Stored records
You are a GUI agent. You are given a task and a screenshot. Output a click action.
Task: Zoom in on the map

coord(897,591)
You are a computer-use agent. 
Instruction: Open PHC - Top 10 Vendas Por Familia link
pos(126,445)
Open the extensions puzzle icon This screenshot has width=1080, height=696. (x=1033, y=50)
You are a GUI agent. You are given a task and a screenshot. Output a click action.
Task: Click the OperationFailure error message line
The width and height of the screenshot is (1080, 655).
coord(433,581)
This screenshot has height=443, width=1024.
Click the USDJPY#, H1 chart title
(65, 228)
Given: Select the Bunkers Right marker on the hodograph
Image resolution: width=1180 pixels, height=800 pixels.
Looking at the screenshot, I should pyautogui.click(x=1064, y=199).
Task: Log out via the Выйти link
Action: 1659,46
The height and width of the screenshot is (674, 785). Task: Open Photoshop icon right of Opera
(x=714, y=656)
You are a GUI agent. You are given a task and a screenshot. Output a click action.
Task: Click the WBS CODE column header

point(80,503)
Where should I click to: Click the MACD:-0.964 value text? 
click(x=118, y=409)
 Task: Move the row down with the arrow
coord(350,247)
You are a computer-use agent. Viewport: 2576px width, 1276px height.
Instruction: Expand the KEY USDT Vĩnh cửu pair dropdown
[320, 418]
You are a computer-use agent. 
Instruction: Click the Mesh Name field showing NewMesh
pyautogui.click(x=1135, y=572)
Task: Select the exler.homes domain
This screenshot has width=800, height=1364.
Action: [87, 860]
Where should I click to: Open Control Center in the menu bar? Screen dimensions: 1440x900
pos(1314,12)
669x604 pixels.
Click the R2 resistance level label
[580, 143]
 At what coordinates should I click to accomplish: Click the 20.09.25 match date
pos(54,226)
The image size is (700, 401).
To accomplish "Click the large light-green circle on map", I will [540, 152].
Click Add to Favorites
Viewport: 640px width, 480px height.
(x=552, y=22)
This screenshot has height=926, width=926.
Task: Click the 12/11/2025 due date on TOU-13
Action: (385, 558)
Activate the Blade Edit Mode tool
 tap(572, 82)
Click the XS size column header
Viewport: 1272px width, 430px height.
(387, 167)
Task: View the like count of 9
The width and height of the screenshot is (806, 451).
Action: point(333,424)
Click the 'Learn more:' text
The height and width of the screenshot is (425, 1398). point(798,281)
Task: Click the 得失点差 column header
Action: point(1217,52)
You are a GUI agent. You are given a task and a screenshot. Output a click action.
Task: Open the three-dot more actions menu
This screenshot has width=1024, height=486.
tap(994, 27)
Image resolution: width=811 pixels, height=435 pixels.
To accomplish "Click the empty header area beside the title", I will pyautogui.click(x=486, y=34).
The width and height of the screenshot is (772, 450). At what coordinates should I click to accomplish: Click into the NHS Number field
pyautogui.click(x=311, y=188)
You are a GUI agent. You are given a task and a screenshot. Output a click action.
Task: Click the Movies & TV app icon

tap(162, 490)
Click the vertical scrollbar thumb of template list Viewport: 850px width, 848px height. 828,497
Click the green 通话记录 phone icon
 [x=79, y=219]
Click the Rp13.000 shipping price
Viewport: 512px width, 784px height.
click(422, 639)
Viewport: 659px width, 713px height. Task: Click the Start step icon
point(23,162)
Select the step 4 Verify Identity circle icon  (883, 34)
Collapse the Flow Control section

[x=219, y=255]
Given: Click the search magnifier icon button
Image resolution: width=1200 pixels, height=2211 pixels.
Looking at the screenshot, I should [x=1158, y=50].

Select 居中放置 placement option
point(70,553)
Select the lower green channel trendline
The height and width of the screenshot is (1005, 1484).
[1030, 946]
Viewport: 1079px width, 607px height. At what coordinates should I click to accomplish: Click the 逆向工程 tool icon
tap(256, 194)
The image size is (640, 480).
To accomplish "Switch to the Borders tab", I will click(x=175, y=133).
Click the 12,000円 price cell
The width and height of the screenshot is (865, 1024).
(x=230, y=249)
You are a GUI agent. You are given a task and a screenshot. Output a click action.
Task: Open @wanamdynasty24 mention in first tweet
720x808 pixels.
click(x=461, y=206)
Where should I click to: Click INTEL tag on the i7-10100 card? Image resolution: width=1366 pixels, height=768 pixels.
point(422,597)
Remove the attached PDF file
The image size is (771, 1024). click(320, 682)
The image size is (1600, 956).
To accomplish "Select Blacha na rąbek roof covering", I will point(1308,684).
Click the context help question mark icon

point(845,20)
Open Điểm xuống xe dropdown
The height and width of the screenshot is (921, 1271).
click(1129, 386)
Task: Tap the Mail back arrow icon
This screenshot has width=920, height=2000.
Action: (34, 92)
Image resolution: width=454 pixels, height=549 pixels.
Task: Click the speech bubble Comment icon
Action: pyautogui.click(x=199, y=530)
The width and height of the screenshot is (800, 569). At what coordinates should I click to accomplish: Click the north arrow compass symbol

Description of the task
Once you find the line containing "Task: Select the exler.homes domain", stop: reproduce exactly that line and every line of the data before it, and nothing else.

Result of this exercise
You are a GUI agent. You are given a task and a screenshot. Output a click action.
Task: Zoom in on the map

coord(897,591)
You are a computer-use agent. 
Instruction: Open PHC - Top 10 Vendas Por Familia link
pos(126,445)
Open the extensions puzzle icon This screenshot has width=1080, height=696. (x=1033, y=50)
You are a GUI agent. You are given a task and a screenshot. Output a click action.
Task: Click the OperationFailure error message line
The width and height of the screenshot is (1080, 655).
coord(433,581)
This screenshot has height=443, width=1024.
Click the USDJPY#, H1 chart title
(65, 228)
Given: Select the Bunkers Right marker on the hodograph
Image resolution: width=1180 pixels, height=800 pixels.
Looking at the screenshot, I should pyautogui.click(x=1064, y=199).
Task: Log out via the Выйти link
Action: 1659,46
The height and width of the screenshot is (674, 785). Task: Open Photoshop icon right of Opera
(x=714, y=656)
You are a GUI agent. You are given a task and a screenshot. Output a click action.
Task: Click the WBS CODE column header

point(80,503)
Where should I click to: Click the MACD:-0.964 value text? 
click(x=118, y=409)
 Task: Move the row down with the arrow
coord(350,247)
You are a computer-use agent. Viewport: 2576px width, 1276px height.
Instruction: Expand the KEY USDT Vĩnh cửu pair dropdown
[320, 418]
You are a computer-use agent. 
Instruction: Click the Mesh Name field showing NewMesh
pyautogui.click(x=1135, y=572)
Task: Select the exler.homes domain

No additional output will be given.